# [What you need to do]
Given the records below, pull every line with the word "title" into the answer.

[Records from a data source]
-*-
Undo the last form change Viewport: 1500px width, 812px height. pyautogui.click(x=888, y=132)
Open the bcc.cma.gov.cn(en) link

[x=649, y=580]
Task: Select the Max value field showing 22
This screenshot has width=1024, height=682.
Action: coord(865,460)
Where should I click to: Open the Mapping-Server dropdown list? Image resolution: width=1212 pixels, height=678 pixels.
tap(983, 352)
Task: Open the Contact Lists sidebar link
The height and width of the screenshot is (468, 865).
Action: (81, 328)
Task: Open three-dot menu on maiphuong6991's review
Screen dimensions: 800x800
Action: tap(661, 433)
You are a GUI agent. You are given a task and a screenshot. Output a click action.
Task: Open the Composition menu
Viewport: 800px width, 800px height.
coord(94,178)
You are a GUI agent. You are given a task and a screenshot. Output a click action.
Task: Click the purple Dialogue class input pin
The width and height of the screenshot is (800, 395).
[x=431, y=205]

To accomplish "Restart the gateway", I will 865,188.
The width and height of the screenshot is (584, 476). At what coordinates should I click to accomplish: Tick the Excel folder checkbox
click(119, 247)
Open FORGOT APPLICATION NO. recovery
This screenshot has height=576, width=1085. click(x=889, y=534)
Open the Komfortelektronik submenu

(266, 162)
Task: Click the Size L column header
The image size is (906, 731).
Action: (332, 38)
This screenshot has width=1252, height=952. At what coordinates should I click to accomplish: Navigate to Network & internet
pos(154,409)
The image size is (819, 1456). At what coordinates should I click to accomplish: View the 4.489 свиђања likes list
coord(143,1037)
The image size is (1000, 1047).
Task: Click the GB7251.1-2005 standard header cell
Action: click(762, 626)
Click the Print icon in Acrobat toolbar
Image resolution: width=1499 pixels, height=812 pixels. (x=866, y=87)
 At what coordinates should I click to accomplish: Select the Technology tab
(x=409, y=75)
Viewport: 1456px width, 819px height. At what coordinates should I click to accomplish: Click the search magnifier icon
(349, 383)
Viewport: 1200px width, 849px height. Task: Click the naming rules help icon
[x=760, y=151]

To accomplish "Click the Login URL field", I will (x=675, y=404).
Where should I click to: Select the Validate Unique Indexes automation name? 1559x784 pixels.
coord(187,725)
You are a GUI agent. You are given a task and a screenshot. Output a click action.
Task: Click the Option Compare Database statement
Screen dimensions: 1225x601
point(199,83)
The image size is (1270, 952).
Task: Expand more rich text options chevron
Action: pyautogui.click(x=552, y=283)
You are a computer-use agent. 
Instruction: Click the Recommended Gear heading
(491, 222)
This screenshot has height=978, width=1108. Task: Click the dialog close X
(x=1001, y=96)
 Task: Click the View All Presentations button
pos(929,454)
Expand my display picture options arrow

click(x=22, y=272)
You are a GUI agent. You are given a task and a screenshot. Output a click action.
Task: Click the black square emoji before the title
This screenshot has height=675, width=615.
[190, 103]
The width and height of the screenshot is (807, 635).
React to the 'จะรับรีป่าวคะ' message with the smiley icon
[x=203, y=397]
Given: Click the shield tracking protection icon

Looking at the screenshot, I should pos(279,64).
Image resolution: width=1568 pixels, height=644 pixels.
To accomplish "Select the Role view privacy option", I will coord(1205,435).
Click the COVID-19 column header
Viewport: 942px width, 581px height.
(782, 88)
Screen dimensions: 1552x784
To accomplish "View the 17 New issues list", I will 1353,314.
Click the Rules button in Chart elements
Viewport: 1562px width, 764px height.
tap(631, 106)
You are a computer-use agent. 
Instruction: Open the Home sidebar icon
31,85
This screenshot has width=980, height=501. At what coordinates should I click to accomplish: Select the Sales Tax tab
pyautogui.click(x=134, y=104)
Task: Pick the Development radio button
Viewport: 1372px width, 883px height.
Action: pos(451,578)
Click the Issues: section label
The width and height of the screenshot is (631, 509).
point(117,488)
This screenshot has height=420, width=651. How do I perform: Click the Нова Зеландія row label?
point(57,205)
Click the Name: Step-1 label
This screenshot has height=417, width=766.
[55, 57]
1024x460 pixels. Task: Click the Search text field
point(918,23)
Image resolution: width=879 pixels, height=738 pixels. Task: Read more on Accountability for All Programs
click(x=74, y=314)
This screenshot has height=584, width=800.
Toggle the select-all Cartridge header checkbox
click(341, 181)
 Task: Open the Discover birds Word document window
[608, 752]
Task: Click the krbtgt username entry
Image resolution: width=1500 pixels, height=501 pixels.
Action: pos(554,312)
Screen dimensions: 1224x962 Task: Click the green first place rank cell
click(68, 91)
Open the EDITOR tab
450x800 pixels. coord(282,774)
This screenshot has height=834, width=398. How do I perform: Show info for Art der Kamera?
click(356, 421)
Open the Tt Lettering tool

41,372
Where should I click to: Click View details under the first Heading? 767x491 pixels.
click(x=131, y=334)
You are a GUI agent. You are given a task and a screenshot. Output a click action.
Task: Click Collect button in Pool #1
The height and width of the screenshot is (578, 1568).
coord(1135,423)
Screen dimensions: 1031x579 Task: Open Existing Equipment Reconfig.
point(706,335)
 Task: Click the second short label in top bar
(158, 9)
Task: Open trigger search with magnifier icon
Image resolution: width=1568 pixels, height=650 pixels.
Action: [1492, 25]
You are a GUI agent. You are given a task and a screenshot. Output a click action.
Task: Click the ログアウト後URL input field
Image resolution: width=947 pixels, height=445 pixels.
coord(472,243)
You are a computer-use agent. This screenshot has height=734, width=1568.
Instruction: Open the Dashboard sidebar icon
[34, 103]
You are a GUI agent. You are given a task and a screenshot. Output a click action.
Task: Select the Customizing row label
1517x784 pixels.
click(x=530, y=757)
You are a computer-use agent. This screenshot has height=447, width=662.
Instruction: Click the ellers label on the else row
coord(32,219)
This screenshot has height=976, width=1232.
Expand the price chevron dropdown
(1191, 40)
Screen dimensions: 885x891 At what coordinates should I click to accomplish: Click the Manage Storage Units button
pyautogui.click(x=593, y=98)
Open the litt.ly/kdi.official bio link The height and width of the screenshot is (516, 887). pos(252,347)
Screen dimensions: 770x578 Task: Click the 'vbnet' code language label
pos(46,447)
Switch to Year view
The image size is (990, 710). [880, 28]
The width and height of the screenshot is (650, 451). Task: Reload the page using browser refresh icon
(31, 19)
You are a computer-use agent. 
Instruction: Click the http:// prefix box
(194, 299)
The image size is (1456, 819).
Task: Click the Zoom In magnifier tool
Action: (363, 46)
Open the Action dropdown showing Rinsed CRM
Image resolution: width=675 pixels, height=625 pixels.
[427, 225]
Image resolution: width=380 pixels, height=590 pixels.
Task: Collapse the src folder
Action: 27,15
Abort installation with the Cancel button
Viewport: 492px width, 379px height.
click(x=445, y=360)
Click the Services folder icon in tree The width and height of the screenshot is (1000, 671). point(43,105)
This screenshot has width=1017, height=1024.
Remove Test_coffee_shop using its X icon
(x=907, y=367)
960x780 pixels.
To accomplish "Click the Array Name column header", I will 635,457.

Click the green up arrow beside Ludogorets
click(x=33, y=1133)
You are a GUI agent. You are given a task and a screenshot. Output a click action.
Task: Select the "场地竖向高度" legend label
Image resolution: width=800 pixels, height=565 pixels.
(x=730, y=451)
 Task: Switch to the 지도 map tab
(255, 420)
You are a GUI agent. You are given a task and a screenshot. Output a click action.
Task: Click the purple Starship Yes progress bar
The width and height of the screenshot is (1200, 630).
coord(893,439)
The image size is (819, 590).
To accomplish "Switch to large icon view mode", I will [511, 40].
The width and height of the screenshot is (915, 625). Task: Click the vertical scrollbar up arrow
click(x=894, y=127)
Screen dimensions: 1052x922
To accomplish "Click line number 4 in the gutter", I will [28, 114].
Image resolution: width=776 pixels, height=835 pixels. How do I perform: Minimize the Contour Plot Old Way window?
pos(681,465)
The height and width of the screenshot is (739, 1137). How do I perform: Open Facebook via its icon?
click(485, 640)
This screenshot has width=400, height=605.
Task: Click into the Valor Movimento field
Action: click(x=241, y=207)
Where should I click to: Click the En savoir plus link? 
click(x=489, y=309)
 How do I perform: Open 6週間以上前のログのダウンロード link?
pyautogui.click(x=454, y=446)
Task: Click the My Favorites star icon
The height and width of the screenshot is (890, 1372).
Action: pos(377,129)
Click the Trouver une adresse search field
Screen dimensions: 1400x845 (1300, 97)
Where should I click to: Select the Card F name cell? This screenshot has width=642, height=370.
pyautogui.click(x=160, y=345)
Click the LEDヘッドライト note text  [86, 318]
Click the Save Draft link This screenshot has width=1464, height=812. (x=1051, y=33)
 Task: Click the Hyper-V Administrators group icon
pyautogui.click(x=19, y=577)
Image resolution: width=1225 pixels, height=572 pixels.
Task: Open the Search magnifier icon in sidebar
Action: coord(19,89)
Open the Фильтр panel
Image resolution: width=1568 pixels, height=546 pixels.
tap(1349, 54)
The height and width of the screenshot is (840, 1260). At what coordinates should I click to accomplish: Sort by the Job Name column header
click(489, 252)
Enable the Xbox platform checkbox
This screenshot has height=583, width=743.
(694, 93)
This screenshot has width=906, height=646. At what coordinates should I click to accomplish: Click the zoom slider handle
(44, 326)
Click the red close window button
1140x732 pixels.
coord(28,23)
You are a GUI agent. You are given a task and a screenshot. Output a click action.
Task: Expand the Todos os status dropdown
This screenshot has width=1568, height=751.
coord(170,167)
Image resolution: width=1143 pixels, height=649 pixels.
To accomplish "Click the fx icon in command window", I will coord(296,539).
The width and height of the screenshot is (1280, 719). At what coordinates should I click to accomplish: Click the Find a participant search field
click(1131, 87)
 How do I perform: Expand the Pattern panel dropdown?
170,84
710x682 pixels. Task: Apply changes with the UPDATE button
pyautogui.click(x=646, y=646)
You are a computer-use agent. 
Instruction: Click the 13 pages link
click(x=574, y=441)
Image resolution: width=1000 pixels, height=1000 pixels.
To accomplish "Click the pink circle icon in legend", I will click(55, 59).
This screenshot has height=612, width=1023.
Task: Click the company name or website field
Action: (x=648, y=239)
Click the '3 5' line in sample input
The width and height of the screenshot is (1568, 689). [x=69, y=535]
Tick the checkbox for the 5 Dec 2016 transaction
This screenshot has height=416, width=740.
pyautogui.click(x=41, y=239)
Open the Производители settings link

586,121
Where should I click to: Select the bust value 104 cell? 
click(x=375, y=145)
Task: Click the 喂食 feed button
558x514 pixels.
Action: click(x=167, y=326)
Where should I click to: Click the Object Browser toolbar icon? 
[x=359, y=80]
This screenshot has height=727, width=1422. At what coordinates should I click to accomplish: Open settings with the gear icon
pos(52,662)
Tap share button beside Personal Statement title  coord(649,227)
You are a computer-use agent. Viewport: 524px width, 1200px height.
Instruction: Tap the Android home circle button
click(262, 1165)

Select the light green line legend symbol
-*-
# [Response]
Task: Click the black square emoji before the title
Tap share button beside Personal Statement title  coord(649,227)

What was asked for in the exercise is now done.